Analgetika kombinasi
Aneka kombinasi analgesik dapat diperoleh untuk digunakan pada nyeri senang. Aspirin atau
asetaminofen sering kali dikombinasikan dengan kafein dan atau barbiturat untuk terapi nyeri
kepala atau dengan obat relaksan otot, misalnya norgesik, soma, parafon DSC. Kombinasi
tertentu memberikan efek sinergistik yang lebih besar dibandingkan dengan yang diperoleh
dengan melipatduakan obat masing-masing. Misalnya kombinasi yang berhasil melibatkan
penghambat prostaglandin (aspirin atau asetaminofen) digabungkan dengan narkotika oral,
misalnya propoksifein, kodein, hidrokodon, dan oksikodon.

Pilihan pembedahan
Untuk sindrom nyeri khusus, dapat diperoleh aneka pembedahan atau prosedur anestesi.

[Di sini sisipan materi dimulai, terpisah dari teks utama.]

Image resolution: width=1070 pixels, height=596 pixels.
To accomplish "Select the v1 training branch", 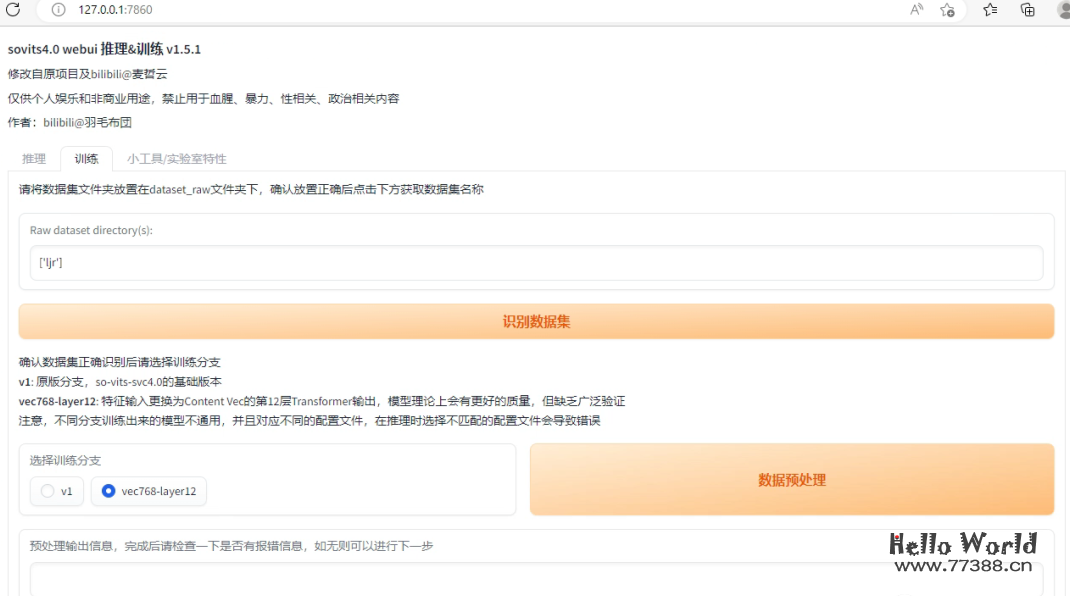I will point(56,491).
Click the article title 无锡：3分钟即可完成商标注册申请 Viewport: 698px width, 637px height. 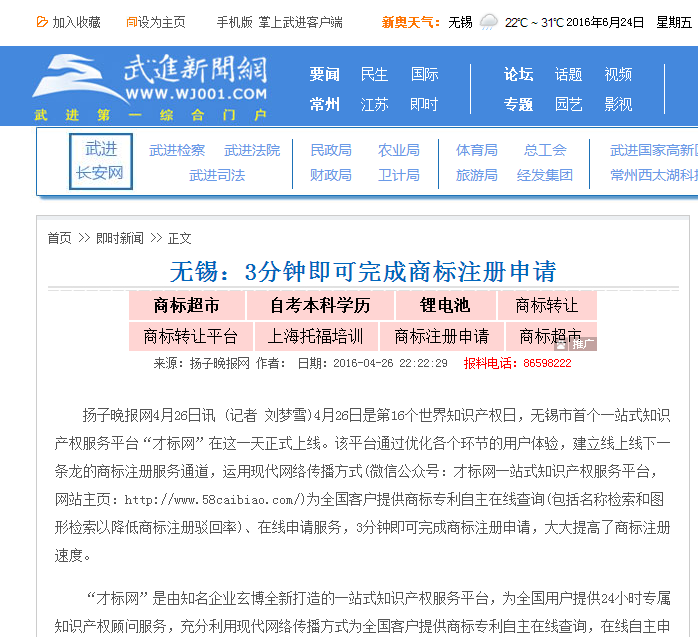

Neuropati fokal seperti halnya neuralgi osipital, nyeri neuroma, sindrom terowongan karpal
dapat diterapi dengan suntikan obat anestesi lokal dan kortikosteroid. Kadang-kadang, infiltrasi
degan suntikan dapat meringankan nyeri berlangsung lama. Suntikan epidural atau intratekal
juga dapat meringankan nyeri untuk pasien-pasien terpilih, prosedur-prosedur ortopedik baku
dan bedah saraf seperti halnya laminektomi dan dekompresi saraf tepi dapat dilakukan untuk
sindrom-sindrom khusus. Misalnya distrofi refleks simpatik sering tanggap terhadap
simpatektomi dan atau obat-obat penghambat simpatik. Prosedur yang lebih agresif misalnya
gangliolisis, risotomi pasterior, kordotomi atau talamotomi dilakukan hanya pada pusat-pusat
khusus.

Alternatif pilihan
Aneka pilihan terapi alternatif ( non farmakologik dan non sirurgik) juga dapat diperoleh
untuk pasien-pasien dengan sindrom nyeri. Pada pasien-pasien tertentu dengan nyeri kronik,
faktor-faktor psikologik dapat berperan utama dalam sindrom nyeri dan dapat menjadi penyulit
dalam manajemen pasien. Takut dan depresi sering disertai nyeri dan kadang butuh penanganan
khusus. Untuk masalh khusus ini, maka evaluasi psikologik atau psikiatrik agaknya paling
sesuai.
Terapi fisik dan latihan merupakan pilihan penting, dan mungkin bermamfaat untuk
sindrom nyeri yang berkaitan dengan kontraksi otot atau spasme. Pilihan terapi lain seperti
halnya biofeedback, latihan relaksasi, hipnosis, dan stimulasi saraf transkutan (TENS) membantu
untuk nyeri khusus.
Bergantung pada keadaan klinik, terapi multi modalitas mungkin lebih berhasil
dibandingkan dengan pilihan terapi tunggal. Misalnya nyeri kepala kronik sering tanggap baik
terhadap terapi kombinasi, latihan leher, dan intevensi psikologik atau psikiatrik.